Directions:
After finding the line with "Часы в подарок" in the entries below, retype exactly each line from there through the line with "Отзывы на товары (904, 79)", including that final line.

******

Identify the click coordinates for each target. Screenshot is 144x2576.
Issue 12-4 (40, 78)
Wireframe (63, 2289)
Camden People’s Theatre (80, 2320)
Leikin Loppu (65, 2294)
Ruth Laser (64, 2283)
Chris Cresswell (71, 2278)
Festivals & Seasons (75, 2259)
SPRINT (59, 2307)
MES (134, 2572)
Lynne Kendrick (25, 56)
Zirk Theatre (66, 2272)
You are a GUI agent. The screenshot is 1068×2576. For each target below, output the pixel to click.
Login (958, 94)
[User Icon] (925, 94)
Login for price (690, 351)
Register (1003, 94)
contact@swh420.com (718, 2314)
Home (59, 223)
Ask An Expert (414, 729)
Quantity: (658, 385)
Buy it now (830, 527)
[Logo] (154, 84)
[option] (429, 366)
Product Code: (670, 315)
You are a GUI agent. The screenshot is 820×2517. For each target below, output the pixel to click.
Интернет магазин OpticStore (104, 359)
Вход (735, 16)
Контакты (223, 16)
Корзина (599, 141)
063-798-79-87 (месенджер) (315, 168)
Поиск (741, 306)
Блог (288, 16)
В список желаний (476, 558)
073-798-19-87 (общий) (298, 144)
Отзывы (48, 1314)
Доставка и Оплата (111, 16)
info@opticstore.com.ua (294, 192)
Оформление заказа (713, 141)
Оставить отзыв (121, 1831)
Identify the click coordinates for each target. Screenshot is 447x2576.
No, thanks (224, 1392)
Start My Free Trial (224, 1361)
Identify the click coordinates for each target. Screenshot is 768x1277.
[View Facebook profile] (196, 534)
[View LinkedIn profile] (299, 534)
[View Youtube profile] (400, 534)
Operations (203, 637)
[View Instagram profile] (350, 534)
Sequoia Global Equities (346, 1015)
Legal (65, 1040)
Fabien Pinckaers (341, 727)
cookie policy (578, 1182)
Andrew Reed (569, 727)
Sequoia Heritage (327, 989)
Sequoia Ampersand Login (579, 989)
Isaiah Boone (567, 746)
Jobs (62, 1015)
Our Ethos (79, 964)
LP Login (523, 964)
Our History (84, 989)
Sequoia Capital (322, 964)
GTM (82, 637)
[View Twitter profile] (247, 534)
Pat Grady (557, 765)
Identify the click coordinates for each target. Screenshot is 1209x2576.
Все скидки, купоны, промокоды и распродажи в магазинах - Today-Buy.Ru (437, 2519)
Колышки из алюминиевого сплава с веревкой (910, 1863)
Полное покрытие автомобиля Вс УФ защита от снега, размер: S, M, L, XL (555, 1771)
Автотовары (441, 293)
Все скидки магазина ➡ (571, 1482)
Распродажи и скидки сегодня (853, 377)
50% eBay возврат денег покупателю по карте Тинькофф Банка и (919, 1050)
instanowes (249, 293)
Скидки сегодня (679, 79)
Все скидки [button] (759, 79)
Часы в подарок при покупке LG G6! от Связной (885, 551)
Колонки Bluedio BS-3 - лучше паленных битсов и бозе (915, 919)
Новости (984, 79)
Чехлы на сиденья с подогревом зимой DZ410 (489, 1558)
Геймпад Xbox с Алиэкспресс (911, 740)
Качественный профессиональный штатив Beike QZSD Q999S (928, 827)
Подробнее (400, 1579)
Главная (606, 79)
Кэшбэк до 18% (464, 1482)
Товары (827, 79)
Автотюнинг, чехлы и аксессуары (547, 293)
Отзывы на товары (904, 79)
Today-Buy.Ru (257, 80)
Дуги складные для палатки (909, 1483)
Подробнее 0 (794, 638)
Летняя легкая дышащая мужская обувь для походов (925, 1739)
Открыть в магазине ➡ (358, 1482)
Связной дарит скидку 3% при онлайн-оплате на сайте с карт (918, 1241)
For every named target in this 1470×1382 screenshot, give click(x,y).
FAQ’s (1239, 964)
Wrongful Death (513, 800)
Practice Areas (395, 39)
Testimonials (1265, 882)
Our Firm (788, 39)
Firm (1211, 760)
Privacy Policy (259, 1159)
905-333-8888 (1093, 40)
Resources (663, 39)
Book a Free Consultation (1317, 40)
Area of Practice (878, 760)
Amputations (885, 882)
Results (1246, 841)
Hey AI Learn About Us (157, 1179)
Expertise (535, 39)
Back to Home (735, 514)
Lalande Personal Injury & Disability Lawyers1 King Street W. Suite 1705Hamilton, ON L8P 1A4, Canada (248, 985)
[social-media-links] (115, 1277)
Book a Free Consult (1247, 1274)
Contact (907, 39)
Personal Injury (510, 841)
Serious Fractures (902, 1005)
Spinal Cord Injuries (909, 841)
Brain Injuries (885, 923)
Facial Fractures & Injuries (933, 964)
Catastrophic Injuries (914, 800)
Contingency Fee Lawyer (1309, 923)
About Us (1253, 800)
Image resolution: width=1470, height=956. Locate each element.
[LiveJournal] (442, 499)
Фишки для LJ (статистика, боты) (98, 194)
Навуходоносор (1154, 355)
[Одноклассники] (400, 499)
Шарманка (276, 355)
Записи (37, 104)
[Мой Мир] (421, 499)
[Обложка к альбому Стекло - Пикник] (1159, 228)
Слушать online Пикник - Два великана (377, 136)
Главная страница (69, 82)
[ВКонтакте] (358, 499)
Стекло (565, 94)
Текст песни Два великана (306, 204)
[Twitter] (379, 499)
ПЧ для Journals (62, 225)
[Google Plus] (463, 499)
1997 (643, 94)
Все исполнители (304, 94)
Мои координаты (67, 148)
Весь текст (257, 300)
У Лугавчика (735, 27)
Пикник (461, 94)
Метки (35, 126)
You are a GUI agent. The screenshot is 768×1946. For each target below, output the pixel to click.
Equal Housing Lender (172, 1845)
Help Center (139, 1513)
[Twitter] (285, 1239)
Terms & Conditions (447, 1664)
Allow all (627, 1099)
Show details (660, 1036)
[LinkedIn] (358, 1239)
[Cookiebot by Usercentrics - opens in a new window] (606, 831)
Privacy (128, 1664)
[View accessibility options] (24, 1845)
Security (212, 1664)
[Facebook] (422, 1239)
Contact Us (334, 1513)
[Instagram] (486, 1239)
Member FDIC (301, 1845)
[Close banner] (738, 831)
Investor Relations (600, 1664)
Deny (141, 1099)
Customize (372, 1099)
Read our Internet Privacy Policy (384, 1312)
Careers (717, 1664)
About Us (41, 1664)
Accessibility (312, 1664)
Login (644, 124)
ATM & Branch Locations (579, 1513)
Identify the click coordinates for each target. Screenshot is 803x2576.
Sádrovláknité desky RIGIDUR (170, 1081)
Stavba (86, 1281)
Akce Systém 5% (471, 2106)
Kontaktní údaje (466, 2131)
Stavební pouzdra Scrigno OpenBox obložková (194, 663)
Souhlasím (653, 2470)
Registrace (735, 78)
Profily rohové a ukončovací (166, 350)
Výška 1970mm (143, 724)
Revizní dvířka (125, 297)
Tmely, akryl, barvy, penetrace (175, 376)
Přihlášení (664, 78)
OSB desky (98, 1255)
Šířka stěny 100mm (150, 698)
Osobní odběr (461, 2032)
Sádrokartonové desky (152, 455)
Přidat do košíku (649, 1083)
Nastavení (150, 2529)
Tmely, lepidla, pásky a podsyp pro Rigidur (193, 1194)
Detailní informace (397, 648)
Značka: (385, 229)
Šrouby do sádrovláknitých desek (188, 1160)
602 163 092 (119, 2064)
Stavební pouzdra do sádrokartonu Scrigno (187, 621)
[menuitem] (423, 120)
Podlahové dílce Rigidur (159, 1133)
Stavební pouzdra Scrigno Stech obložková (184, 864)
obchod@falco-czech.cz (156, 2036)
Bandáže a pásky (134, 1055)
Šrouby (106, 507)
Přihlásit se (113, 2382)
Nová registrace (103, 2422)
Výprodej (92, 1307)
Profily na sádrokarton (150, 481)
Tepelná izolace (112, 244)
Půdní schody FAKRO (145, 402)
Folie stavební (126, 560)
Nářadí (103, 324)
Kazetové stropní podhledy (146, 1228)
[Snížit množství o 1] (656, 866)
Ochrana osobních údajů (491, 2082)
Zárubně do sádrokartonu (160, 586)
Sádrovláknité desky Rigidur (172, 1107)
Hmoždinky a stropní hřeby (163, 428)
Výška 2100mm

******

Written reply:
Часы в подарок при покупке LG G6! от Связной (885, 551)
Колонки Bluedio BS-3 - лучше паленных битсов и бозе (915, 919)
Новости (984, 79)
Чехлы на сиденья с подогревом зимой DZ410 (489, 1558)
Геймпад Xbox с Алиэкспресс (911, 740)
Качественный профессиональный штатив Beike QZSD Q999S (928, 827)
Подробнее (400, 1579)
Главная (606, 79)
Кэшбэк до 18% (464, 1482)
Товары (827, 79)
Автотюнинг, чехлы и аксессуары (547, 293)
Отзывы на товары (904, 79)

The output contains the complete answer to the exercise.